Ein Junge taucht im Pool

Perlentaucher sichtet Tag für Tag die Zeitungen und Journale zu den einschlägigen Kulturfragen. Foto: dpa

Die Lage der Kulturteile in Zeitungen ist prekärer denn je. Das Feuilleton der FAZ ist dünner als jemals zuvor, das der SZ ist auch schon Kosteneinsparungen wegen gelichtet worden. Das durchweg ökonomisch inspirierte Argument war (ist und wird sein) stets das gleiche: Kulturtexte werden vom Publikum am seltensten gelesen.

Ein Onlineportal allerdings beweist seit anderthalb Jahrzehnten, dass Kultur und Debatten ein anspruchsvolles Niveau haben können: Perlentaucher, herausgegeben vom früheren taz- und SZ-Redakteur Thierry Chervel und von der taz-einstigen Redakteurin Anja Seeliger, bilanziert Monat für Monat 600.000 Besucher_innen auf seinen Seiten.

Dort finden seit Jahren die wichtigsten (und radikalsten) Diskussionen zu allen Aspekten des Kulturellen statt. Die Macher sichten Tag für Tag nicht nur die Zeitungen und Journale zu den einschlägigen Kulturfragen, mehr noch organisieren seine Redakteure selbst Dispute.
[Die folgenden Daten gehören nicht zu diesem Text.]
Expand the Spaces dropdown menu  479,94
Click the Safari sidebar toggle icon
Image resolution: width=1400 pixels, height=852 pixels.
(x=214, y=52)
Vor Jahren etwa eine in der Gründlichkeit unübertroffene zum Islam (und zur Religion überhaupt), ebenso bemerkenswert war eine Essayreihe zum „Monotheismus“.

Ohne einen Zeitungsredakteur in einem Feuilleton beleidigen zu wollen, muss man sagen: Perlentaucher operiert im hiesigen Kulturfeld so instruktiv und aufklärerisch wie keine Institution sonst. Das Credo aller Debatten darf so umrissen werden: Keine Rücksicht auf kulturalistische Empfindlichkeit – mehr Voltaire, bitte!

Beliebigkeit des Literaturjournalismus

Die jüngste Debatte allerdings wirkt verstörend. Wolfram Schütte initiierte am 24. Juni „Über die Zukunft des Lesens“ eine neue Onlinezeitschrift namens Fahrenheit 451. Der frühere FR-Kulturredakteur, selbst journalistisch über die Online-Plattform CulturMAG engagiert, schlägt diese digitale Zeitung vor, um vor allem der Beliebigkeit des Literaturjournalismus beizukommen.

Selbst in den in den vergangenen Dekaden tonangebenden Zeitungen fände nur noch selten ein echter und ernsthafter Streit um Literarisches statt. Rezensionen seien viel zu häufig Animationswerk für das ohnehin Übliche, allzu stark seien die personellen Zuspitzungen, die Hervorhebung des Autors, nicht des von ihm oder ihr gefertigten Textes.

In der Debatte um den Vorschlag wurde der Vorschlag als faszinierend notwendig erachtet – vor allem der inzwischen als Merkur-Redakteur arbeitende Ekkehard Knörer analysierte, nicht viel spreche für das Projekt, aber insgesamt wäre es schön, würde es sich finanzieren können.

Fragt sich nur: Durch wen? Und für welche Leserschaft? Übernimmt nicht schon Perlentaucher ein Gros dessen, was Fahrenheit 451 selbst erst möchte – Debatten um Literarisches in die Welt zu tragen? Andere, Thorsten Jantschek im Deutschlandradio etwa, teilen diesen Befund: Ist die Unübersichtlichkeit der Feuilletons im Internet nicht vielmehr ein Zugewinn an Diversität – und sind die Zeiten der redaktionell ausgewählten Beiträge nicht durch das Internet vorbei?

Die Diskussion geht natürlich weiter, weil ja keine irgendwann wirklich zu Ende ist. Könnte es nicht eine Erwägung sein, auf Fahrenheit 451 zu verzichten, das womöglich wie der Krautreporter à la longue zu scheitern. Sondern im Perlentaucher die literarische Kompetenz zu holen, um dem Mangel an Diskurs abzuhelfen? Und dieses Online-Portal mit Crowdfundingmodellen finanziell viel besser auszustatten?